Brief -> Output, exactly and in full, the entries that appear below.

(Recorded data)
====================

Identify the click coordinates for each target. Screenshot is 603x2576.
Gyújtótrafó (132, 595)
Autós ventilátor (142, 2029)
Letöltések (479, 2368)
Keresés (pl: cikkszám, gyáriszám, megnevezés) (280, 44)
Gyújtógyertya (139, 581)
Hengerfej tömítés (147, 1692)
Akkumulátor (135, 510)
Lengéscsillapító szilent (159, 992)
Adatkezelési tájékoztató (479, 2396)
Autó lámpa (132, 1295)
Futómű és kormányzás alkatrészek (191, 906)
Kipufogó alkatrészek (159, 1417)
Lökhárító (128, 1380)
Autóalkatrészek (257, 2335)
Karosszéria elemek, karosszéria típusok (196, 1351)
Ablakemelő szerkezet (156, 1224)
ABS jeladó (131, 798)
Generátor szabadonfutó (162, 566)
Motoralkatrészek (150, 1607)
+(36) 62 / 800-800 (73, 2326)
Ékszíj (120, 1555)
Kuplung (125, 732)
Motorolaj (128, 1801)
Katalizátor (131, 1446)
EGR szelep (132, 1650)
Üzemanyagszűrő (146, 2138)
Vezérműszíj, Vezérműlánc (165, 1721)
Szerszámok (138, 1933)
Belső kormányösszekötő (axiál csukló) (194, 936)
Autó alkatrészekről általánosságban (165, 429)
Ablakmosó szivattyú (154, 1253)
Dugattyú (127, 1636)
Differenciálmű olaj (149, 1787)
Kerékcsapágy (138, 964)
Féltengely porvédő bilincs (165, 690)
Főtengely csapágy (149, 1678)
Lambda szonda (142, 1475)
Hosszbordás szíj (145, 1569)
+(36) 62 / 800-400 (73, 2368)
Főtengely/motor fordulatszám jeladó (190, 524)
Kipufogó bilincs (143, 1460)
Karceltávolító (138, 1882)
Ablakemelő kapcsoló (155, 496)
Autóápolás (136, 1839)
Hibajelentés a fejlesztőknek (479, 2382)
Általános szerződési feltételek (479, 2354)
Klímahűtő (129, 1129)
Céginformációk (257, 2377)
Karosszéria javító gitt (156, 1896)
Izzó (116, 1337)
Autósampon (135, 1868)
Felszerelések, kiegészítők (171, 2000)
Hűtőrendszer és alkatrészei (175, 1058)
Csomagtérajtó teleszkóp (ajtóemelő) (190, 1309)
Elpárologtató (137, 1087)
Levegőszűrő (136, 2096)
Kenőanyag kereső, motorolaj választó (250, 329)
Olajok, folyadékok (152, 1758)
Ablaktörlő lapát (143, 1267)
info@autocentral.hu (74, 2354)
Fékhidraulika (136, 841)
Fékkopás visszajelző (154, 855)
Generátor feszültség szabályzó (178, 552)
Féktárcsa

====================

Expected output ->
Identify the click coordinates for each target. Screenshot is 603x2576.
Gyújtótrafó (132, 595)
Autós ventilátor (142, 2029)
Letöltések (479, 2368)
Keresés (pl: cikkszám, gyáriszám, megnevezés) (280, 44)
Gyújtógyertya (139, 581)
Hengerfej tömítés (147, 1692)
Akkumulátor (135, 510)
Lengéscsillapító szilent (159, 992)
Adatkezelési tájékoztató (479, 2396)
Autó lámpa (132, 1295)
Futómű és kormányzás alkatrészek (191, 906)
Kipufogó alkatrészek (159, 1417)
Lökhárító (128, 1380)
Autóalkatrészek (257, 2335)
Karosszéria elemek, karosszéria típusok (196, 1351)
Ablakemelő szerkezet (156, 1224)
ABS jeladó (131, 798)
Generátor szabadonfutó (162, 566)
Motoralkatrészek (150, 1607)
+(36) 62 / 800-800 (73, 2326)
Ékszíj (120, 1555)
Kuplung (125, 732)
Motorolaj (128, 1801)
Katalizátor (131, 1446)
EGR szelep (132, 1650)
Üzemanyagszűrő (146, 2138)
Vezérműszíj, Vezérműlánc (165, 1721)
Szerszámok (138, 1933)
Belső kormányösszekötő (axiál csukló) (194, 936)
Autó alkatrészekről általánosságban (165, 429)
Ablakmosó szivattyú (154, 1253)
Dugattyú (127, 1636)
Differenciálmű olaj (149, 1787)
Kerékcsapágy (138, 964)
Féltengely porvédő bilincs (165, 690)
Főtengely csapágy (149, 1678)
Lambda szonda (142, 1475)
Hosszbordás szíj (145, 1569)
+(36) 62 / 800-400 (73, 2368)
Főtengely/motor fordulatszám jeladó (190, 524)
Kipufogó bilincs (143, 1460)
Karceltávolító (138, 1882)
Ablakemelő kapcsoló (155, 496)
Autóápolás (136, 1839)
Hibajelentés a fejlesztőknek (479, 2382)
Általános szerződési feltételek (479, 2354)
Klímahűtő (129, 1129)
Céginformációk (257, 2377)
Karosszéria javító gitt (156, 1896)
Izzó (116, 1337)
Autósampon (135, 1868)
Felszerelések, kiegészítők (171, 2000)
Hűtőrendszer és alkatrészei (175, 1058)
Csomagtérajtó teleszkóp (ajtóemelő) (190, 1309)
Elpárologtató (137, 1087)
Levegőszűrő (136, 2096)
Kenőanyag kereső, motorolaj választó (250, 329)
Olajok, folyadékok (152, 1758)
Ablaktörlő lapát (143, 1267)
info@autocentral.hu (74, 2354)
Fékhidraulika (136, 841)
Fékkopás visszajelző (154, 855)
Generátor feszültség szabályzó (178, 552)
Féktárcsa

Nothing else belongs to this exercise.